The businessman who has investments in real estate, construction and hospitality noted that most SMEs are reluctant in offering internship opportunities for fresh graduates while at the same time ask for experience before hiring them. Mr. Wachiuri, advised that if the over 800,000+ annual graduates from local universities are offered opportunities to turn their learned skills into practical experience, they’d steer small businesses into giants.

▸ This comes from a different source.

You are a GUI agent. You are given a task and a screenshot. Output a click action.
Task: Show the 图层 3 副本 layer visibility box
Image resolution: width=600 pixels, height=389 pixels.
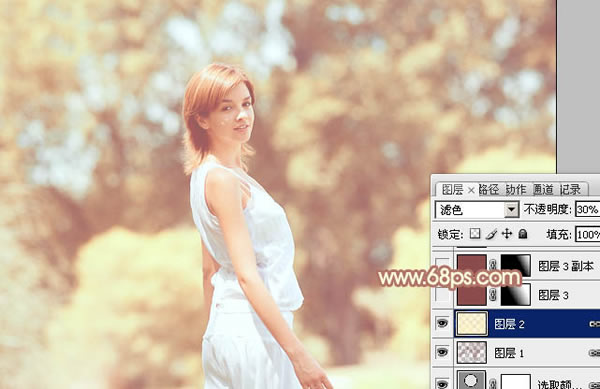[442, 265]
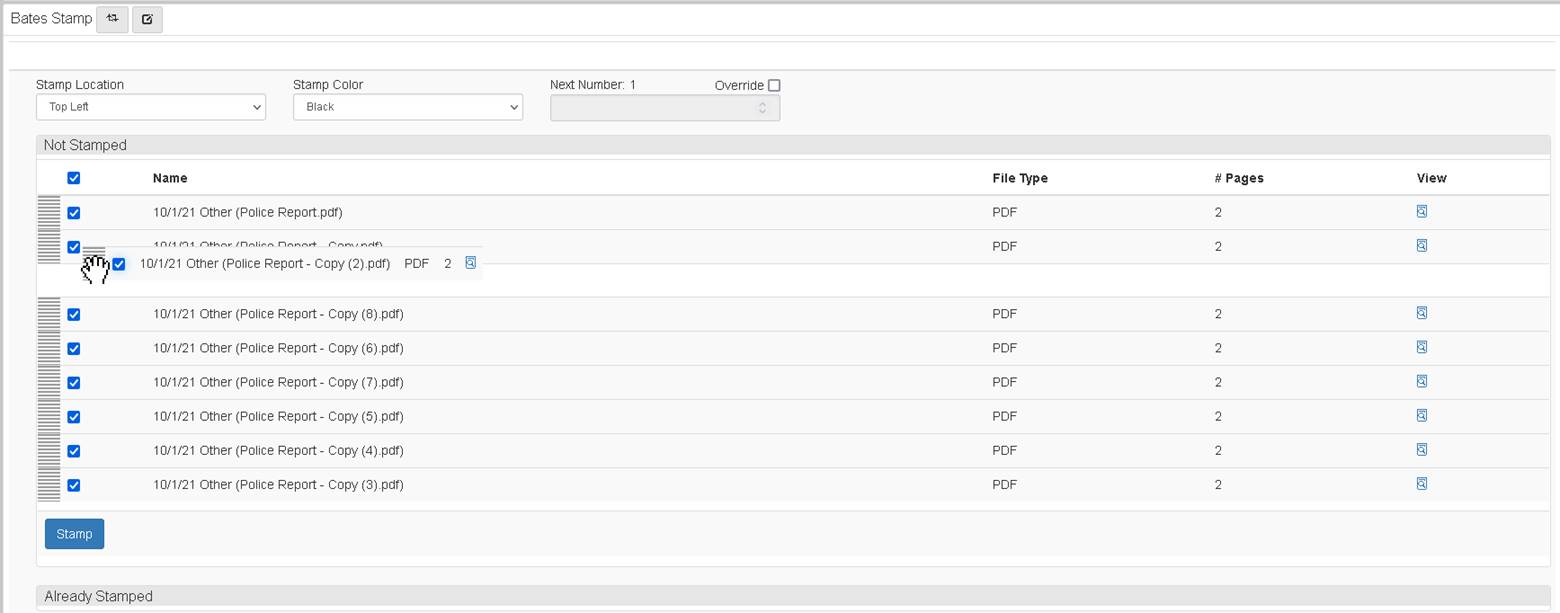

The Optiven Group Founder & Chief Executive also urged the government to assist in formalising the 5.3M informal businesses into formal business as well as give them tax exemptions for at least 5 years as they build their brands. “By exempting these business from the tax burden, these businesses will use their revenues to create more employment for our youth thereby solving the problem of unemployment,” Mr. Wachiuri observed. “Every year, about 400,000 businesses die due mainly due to poor management skills, lack of operational resources/capital as well as taxation.” He added.

Mr. Wachiuri reported that his organisation is leading by example and through their graduate trainee program, 50 graduates get trained each year. This is in line with the company’s mission to provide 30,000 direct jobs by the year 2030.